Start with the requirement: must not block submitters; bursty load; bounded memory budget.
Pick the structure: per-worker queues with work stealing (not one global MS-queue) to avoid a single contended cache line; a global MS-queue or Disruptor as the submission buffer.
Reclamation: GC if on JVM/Go; otherwise hazard pointers for bounded memory.
Back-pressure: since MS-queue is unbounded, add an explicit bounded staging buffer or a Disruptor so a slow consumer can't OOM the process.
Observability: approximate depth via atomic counters, CAS-retry rate, consumer idle spins.

The point the interviewer is testing: you know a single lock-free queue is rarely the whole answer at scale — sharding and back-pressure matter more than the micro-algorithm.

Professional Questions¶

#	Question	Expected Answer Focus
38	What correctness condition does the MS-queue satisfy?	Linearizability: each op appears atomic at a single point between invoke and response, consistent with real-time order and the sequential FIFO spec.
39	What is the linearization point of enqueue?	The successful `CAS(last.next, null, n)` link — the element is in the queue from that instant.
40	What is the LP of a successful dequeue?	The successful `CAS(head, h, next)`; the value was read before and frozen by single-assignment.
41	What is the LP of an empty dequeue?	The atomic read observing `head == tail` and `head.next == null` (queue empty at that instant).
42	Prove the MS-queue is lock-free (sketch).	Any retry is caused by another thread's successful state-advancing CAS (a completed op or tail/head advance); so some op always completes → system-wide progress.
43	Is it wait-free? Why or why not?	No: an unlucky thread can fail CAS forever while others progress; no per-op step bound.
44	Place it in the progress hierarchy.	Obstruction-free ⊋ lock-free (MS-queue here) ⊋ wait-free; it's lock-free, not wait-free.
45	State the safe-memory-reclamation problem formally.	free(x) safe ⇔ no process holds or will deref a pointer to x thereafter; an agreement problem over held pointers.
46	Do tagged pointers fully solve reclamation?	No — they defeat ABA's CAS confusion but not use-after-free; you still need hazard pointers/epochs.

Answer notes (selected):

Q42: The crisp argument: enumerate the three CAS sites (link, tail-advance, head-advance). A failed link or head CAS implies someone else's succeeded (= a completed op). Tail-advance failures are bounded bookkeeping that can't recur without an intervening link success. Hence infinitely many ops complete.
Q44: Mention CAS has consensus number ∞, so a wait-free queue is possible (Kogan–Petrank, via a per-thread announce/help array); the MS-queue trades that for simplicity.

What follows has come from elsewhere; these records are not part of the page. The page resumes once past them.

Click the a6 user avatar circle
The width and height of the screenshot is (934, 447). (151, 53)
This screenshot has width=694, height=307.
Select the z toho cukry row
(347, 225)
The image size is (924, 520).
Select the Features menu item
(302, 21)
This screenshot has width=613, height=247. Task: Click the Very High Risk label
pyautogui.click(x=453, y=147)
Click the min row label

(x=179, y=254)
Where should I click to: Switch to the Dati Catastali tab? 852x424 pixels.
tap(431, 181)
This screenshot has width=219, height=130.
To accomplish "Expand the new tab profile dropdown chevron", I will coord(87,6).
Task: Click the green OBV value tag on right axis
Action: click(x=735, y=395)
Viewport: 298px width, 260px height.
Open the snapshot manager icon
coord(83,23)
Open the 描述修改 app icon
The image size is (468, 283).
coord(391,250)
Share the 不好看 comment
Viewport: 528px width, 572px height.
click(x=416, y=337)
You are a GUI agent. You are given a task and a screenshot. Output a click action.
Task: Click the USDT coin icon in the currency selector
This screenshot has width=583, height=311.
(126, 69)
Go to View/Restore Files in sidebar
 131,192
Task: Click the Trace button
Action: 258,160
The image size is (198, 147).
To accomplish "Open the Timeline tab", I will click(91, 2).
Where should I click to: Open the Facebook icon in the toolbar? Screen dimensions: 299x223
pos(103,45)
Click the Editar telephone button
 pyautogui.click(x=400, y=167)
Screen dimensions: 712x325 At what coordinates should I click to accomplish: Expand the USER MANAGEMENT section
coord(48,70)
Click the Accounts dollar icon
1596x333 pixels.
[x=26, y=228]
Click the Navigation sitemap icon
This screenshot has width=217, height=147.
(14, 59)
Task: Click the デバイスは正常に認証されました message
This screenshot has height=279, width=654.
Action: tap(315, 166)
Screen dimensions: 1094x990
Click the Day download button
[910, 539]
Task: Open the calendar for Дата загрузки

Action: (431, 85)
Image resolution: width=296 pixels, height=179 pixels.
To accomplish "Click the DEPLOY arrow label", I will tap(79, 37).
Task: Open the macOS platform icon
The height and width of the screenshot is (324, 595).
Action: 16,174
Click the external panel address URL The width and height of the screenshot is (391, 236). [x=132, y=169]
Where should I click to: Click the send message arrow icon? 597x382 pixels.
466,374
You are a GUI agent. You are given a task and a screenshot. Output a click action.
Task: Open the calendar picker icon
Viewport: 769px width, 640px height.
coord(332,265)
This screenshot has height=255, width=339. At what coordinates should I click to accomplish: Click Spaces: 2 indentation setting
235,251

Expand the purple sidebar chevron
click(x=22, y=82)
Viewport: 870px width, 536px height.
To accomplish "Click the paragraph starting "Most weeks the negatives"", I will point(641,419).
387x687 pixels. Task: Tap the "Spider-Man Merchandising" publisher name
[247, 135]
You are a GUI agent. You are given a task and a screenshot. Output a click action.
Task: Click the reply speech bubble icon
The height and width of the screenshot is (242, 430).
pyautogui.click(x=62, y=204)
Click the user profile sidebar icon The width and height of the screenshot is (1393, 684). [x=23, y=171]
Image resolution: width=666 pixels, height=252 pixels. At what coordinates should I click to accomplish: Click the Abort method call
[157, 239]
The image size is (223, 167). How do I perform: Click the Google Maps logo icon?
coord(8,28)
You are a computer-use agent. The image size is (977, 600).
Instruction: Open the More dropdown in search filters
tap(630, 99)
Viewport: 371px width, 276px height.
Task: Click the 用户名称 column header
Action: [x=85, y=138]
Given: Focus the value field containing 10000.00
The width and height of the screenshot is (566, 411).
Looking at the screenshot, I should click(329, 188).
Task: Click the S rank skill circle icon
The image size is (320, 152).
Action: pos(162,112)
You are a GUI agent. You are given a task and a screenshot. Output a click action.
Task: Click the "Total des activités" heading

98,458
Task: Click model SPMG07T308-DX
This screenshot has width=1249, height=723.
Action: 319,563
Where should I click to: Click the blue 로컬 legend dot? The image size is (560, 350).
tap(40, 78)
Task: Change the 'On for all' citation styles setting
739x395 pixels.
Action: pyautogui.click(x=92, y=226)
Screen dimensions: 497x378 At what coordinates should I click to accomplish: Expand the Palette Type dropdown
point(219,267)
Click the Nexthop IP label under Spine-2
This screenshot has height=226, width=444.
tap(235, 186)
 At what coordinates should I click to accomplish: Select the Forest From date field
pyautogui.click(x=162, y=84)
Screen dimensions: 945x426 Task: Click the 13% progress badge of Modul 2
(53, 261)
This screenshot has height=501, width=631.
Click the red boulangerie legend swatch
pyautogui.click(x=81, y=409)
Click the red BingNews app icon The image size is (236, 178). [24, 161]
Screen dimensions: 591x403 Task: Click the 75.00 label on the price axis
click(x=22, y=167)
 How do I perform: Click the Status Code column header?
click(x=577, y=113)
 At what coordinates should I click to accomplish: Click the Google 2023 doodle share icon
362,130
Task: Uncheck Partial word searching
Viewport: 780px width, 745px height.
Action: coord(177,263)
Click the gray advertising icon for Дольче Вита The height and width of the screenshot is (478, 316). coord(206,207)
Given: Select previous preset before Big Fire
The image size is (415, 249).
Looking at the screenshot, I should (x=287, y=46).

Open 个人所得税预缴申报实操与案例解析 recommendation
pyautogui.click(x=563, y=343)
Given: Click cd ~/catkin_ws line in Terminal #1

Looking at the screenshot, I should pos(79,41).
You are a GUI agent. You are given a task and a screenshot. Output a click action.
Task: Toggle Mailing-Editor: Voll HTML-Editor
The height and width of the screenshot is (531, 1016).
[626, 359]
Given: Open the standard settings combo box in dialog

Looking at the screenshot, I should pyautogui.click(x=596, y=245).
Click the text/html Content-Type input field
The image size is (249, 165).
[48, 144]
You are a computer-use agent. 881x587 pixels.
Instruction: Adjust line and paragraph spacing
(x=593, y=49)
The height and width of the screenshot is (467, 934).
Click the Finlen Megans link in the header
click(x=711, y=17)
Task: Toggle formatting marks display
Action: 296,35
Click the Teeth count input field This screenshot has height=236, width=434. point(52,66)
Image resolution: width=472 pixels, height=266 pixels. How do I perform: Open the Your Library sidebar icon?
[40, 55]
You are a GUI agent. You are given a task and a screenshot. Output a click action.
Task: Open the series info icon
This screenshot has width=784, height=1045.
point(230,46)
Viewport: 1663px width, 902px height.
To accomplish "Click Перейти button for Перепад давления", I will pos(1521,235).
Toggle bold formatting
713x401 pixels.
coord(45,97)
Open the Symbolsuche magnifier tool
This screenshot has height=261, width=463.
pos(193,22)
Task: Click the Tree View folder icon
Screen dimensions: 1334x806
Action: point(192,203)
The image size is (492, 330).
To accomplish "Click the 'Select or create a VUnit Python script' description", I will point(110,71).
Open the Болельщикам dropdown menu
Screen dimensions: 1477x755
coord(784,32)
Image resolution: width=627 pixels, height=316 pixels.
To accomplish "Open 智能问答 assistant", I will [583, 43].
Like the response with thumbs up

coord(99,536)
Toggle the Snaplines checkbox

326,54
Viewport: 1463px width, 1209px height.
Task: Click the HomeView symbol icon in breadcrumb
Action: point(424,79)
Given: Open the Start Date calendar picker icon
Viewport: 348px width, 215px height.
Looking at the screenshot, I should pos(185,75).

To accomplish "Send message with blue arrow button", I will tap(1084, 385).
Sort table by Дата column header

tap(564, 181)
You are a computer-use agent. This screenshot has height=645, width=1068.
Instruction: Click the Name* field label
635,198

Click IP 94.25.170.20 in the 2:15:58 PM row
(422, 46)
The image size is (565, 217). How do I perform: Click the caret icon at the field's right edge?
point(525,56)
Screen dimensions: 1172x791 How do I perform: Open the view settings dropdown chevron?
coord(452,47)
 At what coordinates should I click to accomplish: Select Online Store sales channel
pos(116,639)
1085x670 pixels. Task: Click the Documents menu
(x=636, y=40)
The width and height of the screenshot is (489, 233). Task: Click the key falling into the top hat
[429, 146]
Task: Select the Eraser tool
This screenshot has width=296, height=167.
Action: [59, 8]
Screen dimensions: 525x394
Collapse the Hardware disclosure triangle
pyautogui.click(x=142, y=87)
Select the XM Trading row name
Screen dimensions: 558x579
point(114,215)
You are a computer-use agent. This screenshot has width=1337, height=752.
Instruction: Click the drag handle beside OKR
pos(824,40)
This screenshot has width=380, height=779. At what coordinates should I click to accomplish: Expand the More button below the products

Coding Challenge (3 Languages)¶

Challenge: Implement a lock-free MPMC queue and verify FIFO under concurrency¶

Implement a Michael-Scott queue with enqueue(v) and dequeue() -> (value, ok). Then write a test: spawn P producers each enqueuing a disjoint, monotonically increasing range of integers, and C consumers draining concurrently. Verify (1) the total count consumed equals total produced, and (2) per producer, the values you dequeued that originated from that producer come out in increasing order (per-producer FIFO is guaranteed; global interleaving is not). Use the two-step tail with helping. (For unmanaged correctness you'd add hazard pointers; here rely on GC / GIL.)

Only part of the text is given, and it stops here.